For a manual fallback:

```bash theme={"theme":{"light":"github-light","dark":"github-dark"}}
sudo systemctl stop stacyvm
sudo cp /var/lib/stacyvm/stacyvm.db /backup/stacyvm.db
sudo cp /var/lib/stacyvm/stacyvm.db-wal /backup/ 2>/dev/null || true
sudo cp /var/lib/stacyvm/stacyvm.db-shm /backup/ 2>/dev/null || true
sudo systemctl start stacyvm
```

If you run with Docker Compose, stop the service or snapshot the backing volume with your volume provider's backup tooling.

## Upgrades

Before changing binaries or images, rehearse the upgrade with the exact config and database path the service uses:

```bash theme={"theme":{"light":"github-light","dark":"github-dark"}}
stacyvm upgrade rehearse \
  --config /etc/stacyvm/stacyvm.yaml \
  --database /var/lib/stacyvm/stacyvm.db \
  --backup-output /backup/stacyvm-pre-upgrade.db
```

Use `--include-doctor` on the target host when you also want live provider checks before the upgrade.

Upgrade flow:

1. Check the release notes for config or API changes.
2. Run `stacyvm upgrade rehearse` and resolve any failing checks.
3. Back up `/var/lib/stacyvm/stacyvm.db` with `stacyvm db backup`.
4. Replace the binary or update `STACYVM_IMAGE`.
5. Restart the service.
6. Confirm `GET /api/v1/ready` succeeds before routing traffic.
7. If the upgrade fails, stop StacyVM and restore the pre-upgrade backup with `stacyvm db restore --yes`.

## Support Bundles

For support requests, generate a redacted bundle instead of sharing raw config, logs, or environment output:

```bash theme={"theme":{"light":"github-light","dark":"github-dark"}}
stacyvm support bundle /tmp/stacyvm-support.json \
  --config /etc/stacyvm/stacyvm.yaml \
  --include-doctor \
  --include-server
```

The bundle includes version/runtime data, redacted config shape, production config lint results, optional doctor checks, and optional `/api/v1/diagnostics` output. Secret-shaped keys, API keys, bearer tokens, and URLs with embedded credentials are redacted before the file is written.

## Provider Notes

Docker is the safest default for broad deployment compatibility. For stronger isolation, run Docker with gVisor (`runtime: "runsc"`) or Kata after validating the runtime on the host.

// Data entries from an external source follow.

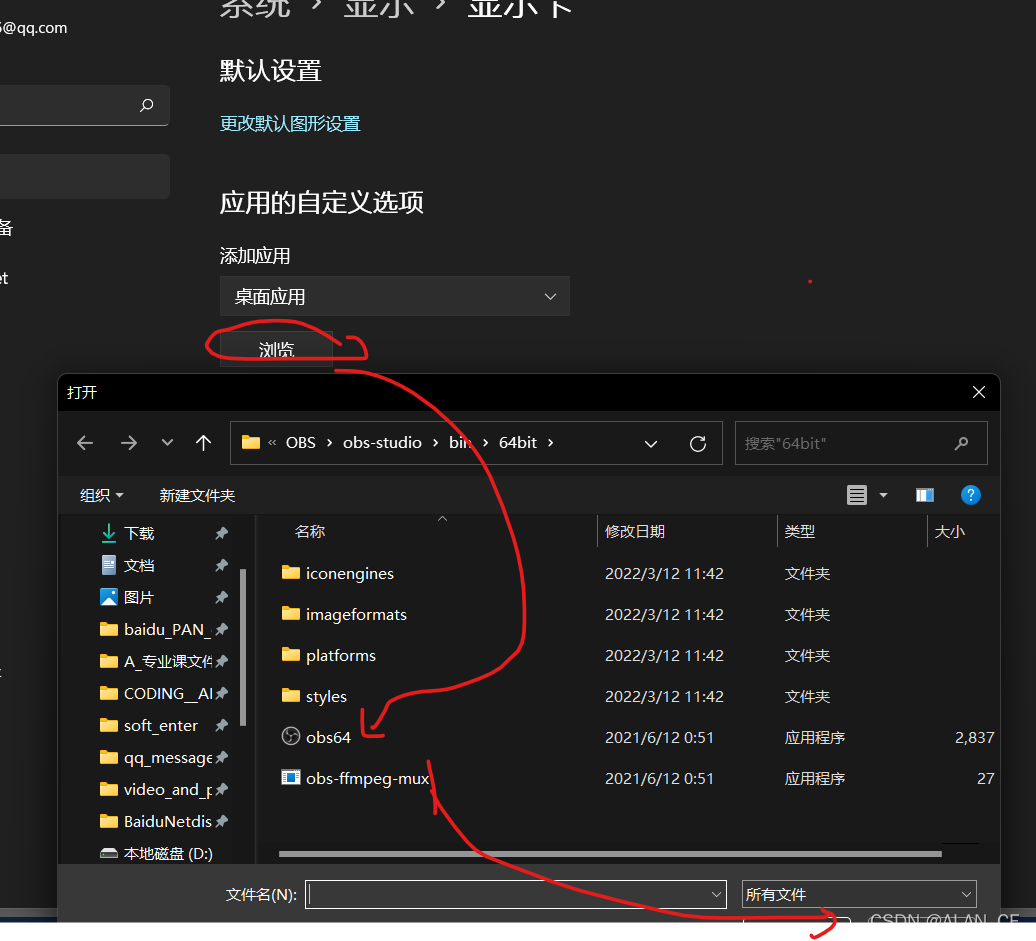Click the 浏览 browse button
The height and width of the screenshot is (941, 1036).
coord(275,349)
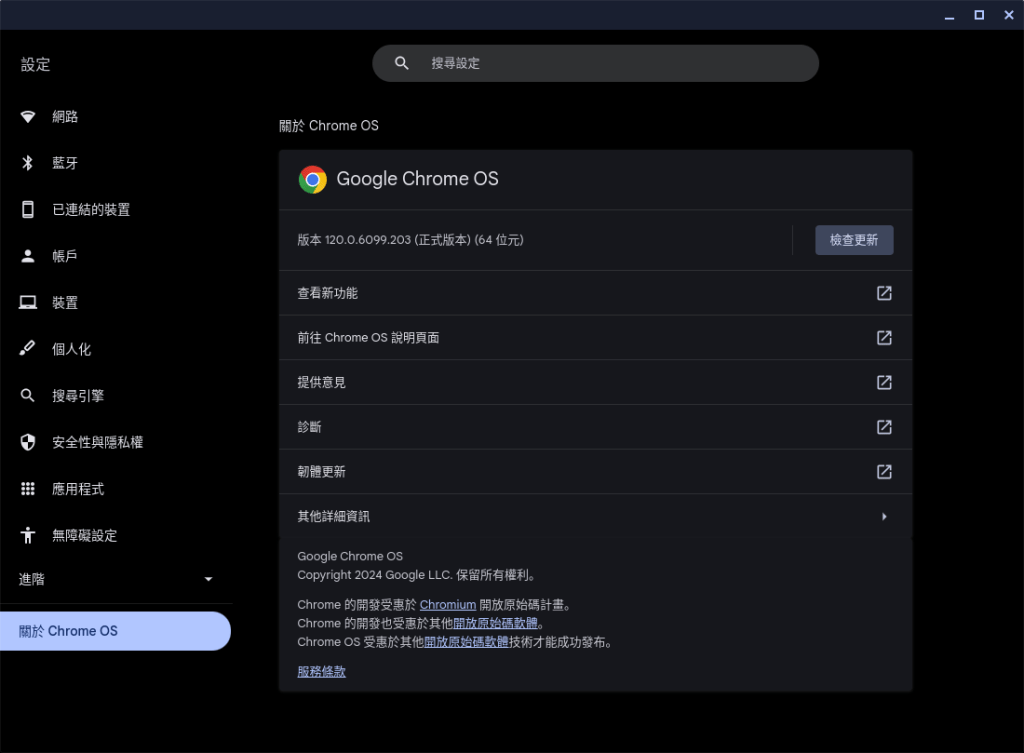The image size is (1024, 753).
Task: Open the 韌體更新 row
Action: click(x=595, y=472)
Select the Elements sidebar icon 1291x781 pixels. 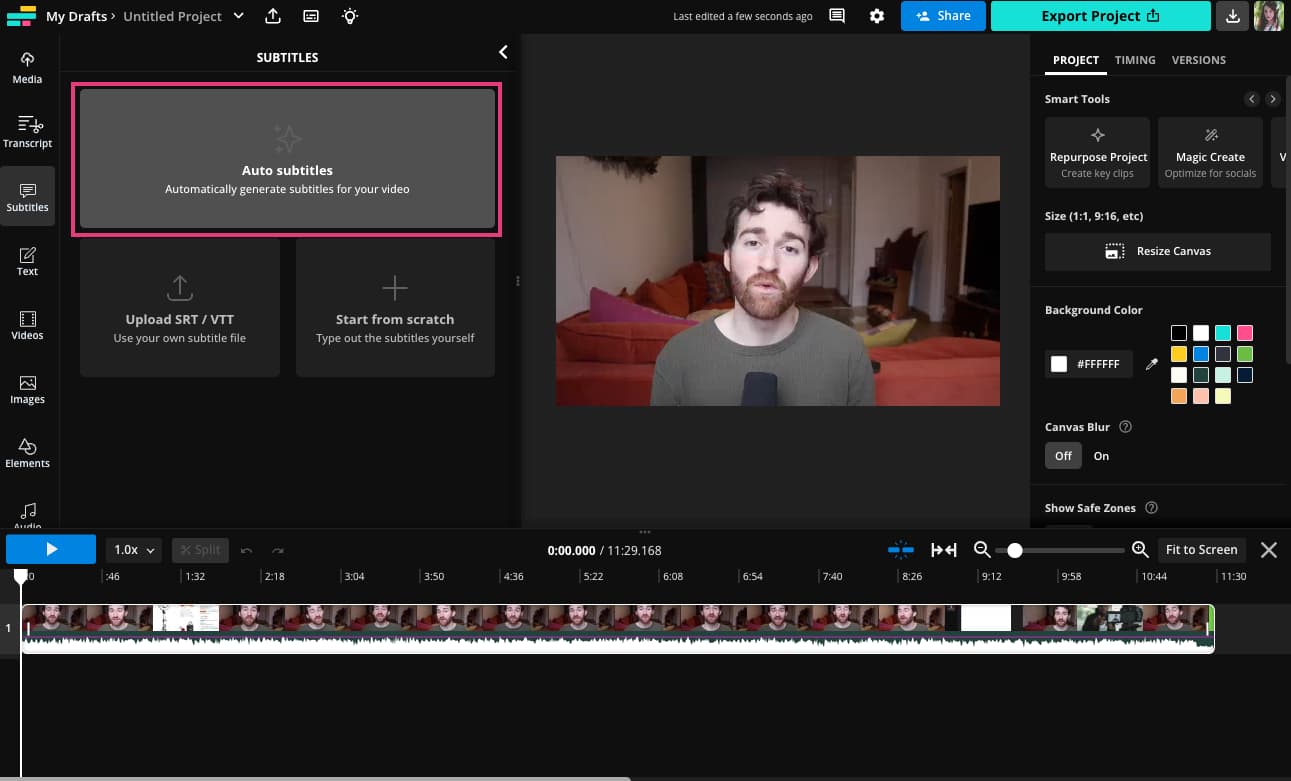point(27,452)
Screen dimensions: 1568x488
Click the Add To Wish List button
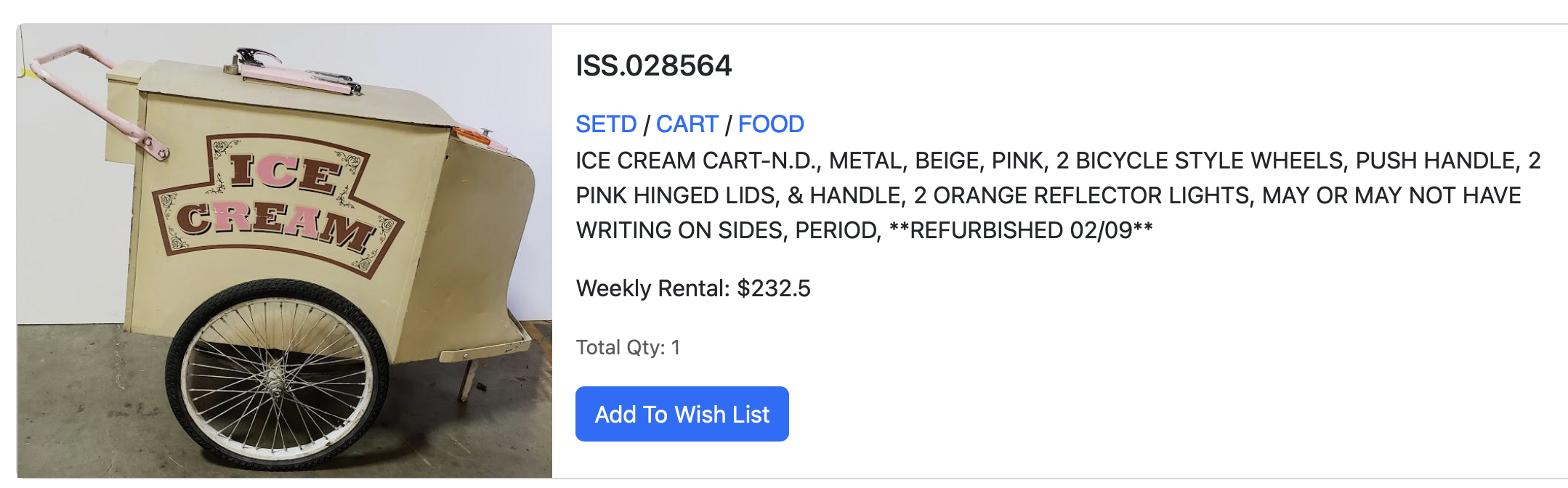[x=682, y=414]
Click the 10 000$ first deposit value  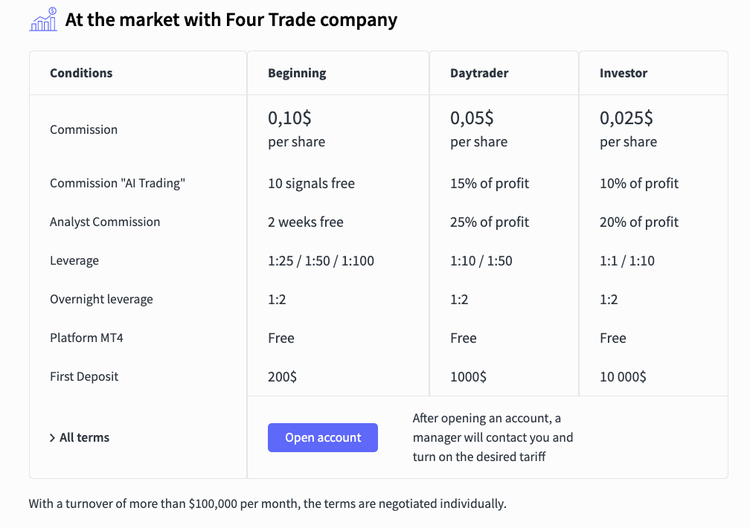(623, 377)
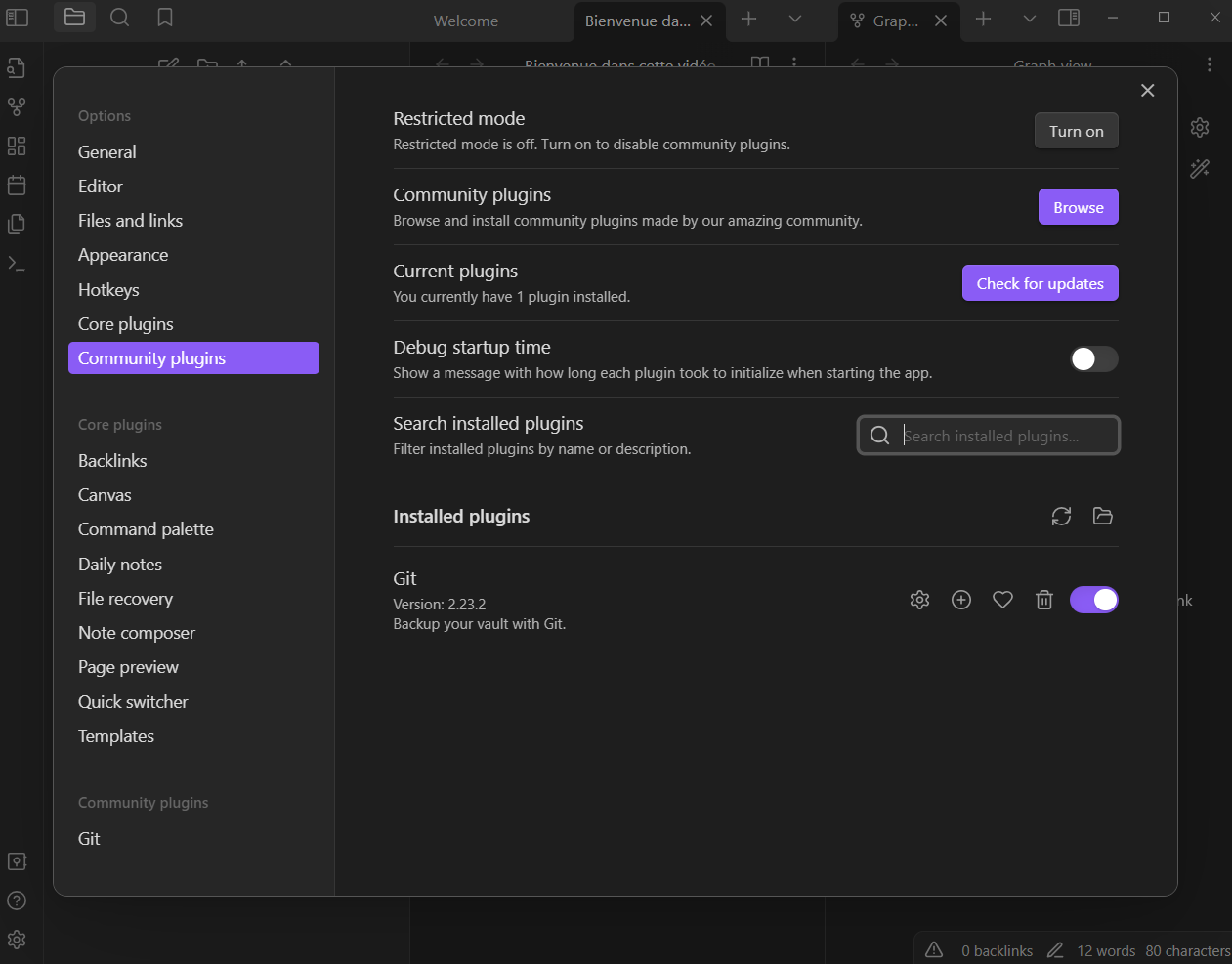Click the heart donate icon for Git
Viewport: 1232px width, 964px height.
click(1002, 600)
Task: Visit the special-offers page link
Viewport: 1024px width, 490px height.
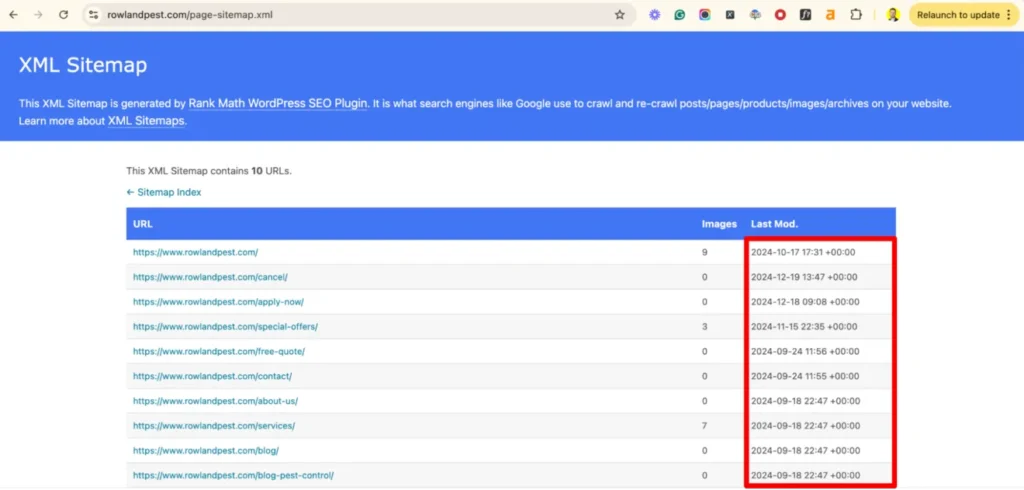Action: click(225, 326)
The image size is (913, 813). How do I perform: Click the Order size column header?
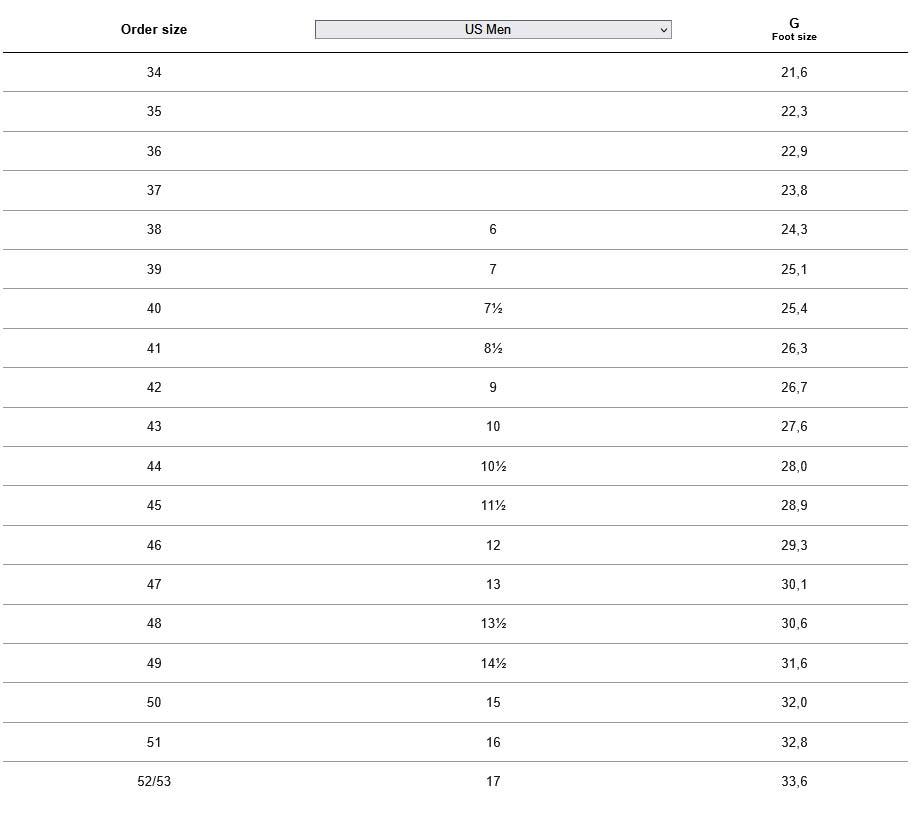[x=154, y=30]
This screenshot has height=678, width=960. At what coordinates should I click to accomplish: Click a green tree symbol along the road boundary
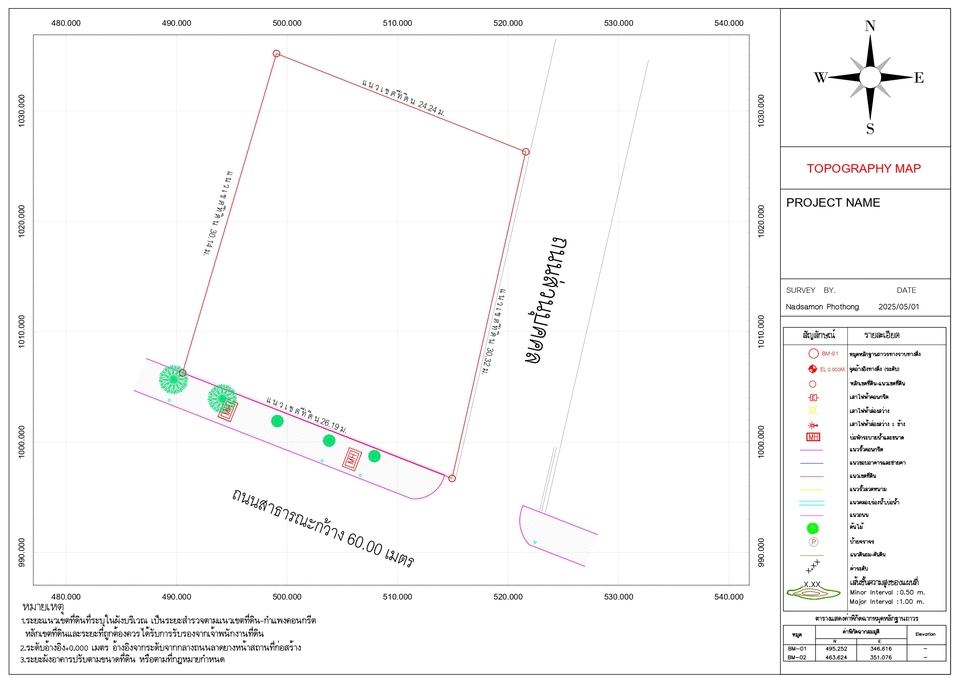coord(278,421)
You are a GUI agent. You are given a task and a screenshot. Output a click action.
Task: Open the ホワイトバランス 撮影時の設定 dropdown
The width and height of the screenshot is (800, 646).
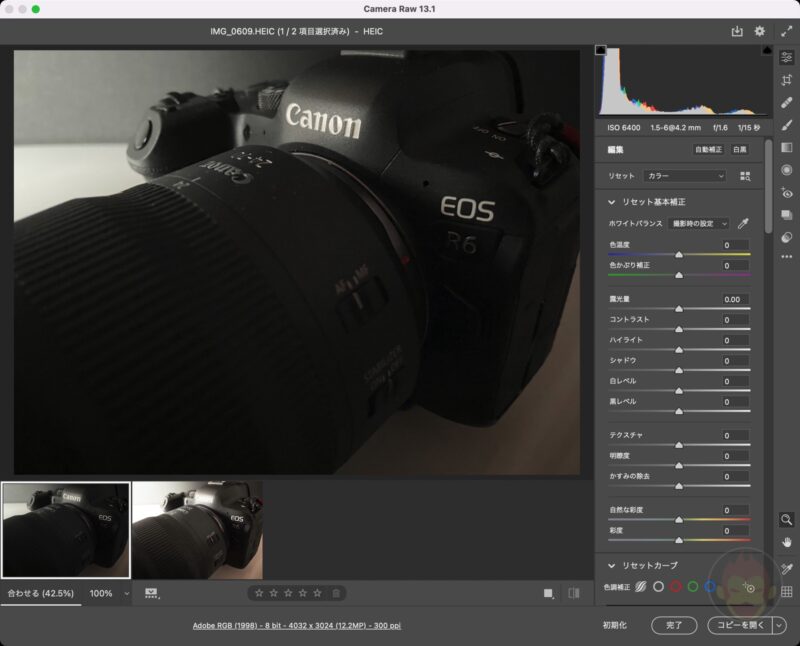point(698,224)
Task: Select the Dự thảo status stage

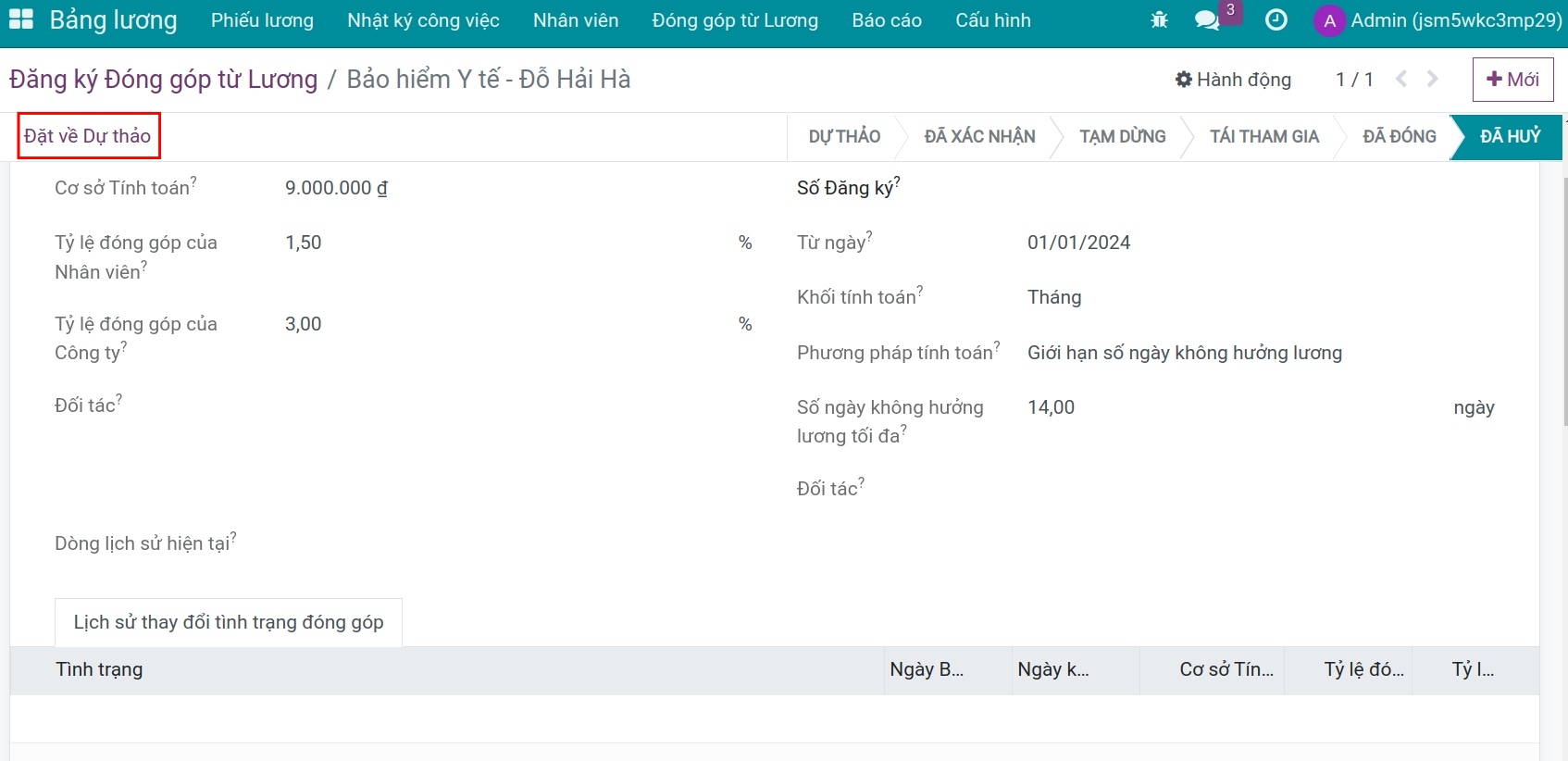Action: click(x=843, y=137)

Firecracker requires Linux/KVM, a kernel image, rootfs images, networking setup, and the `stacyvm-agent` binary available to the runtime. Keep Firecracker disabled in shared templates until a host conformance check passes.

PRoot requires a real rootfs with the binaries your sandboxes need. Use it for restricted environments where Docker and KVM are unavailable, and validate memory/disk limits against the host because PRoot enforcement is not equivalent to VM isolation.

Use [runtime-conformance](/docs/runtime-conformance) as the signoff checklist for Docker, gVisor, Kata, Firecracker, PRoot, E2B, and custom providers.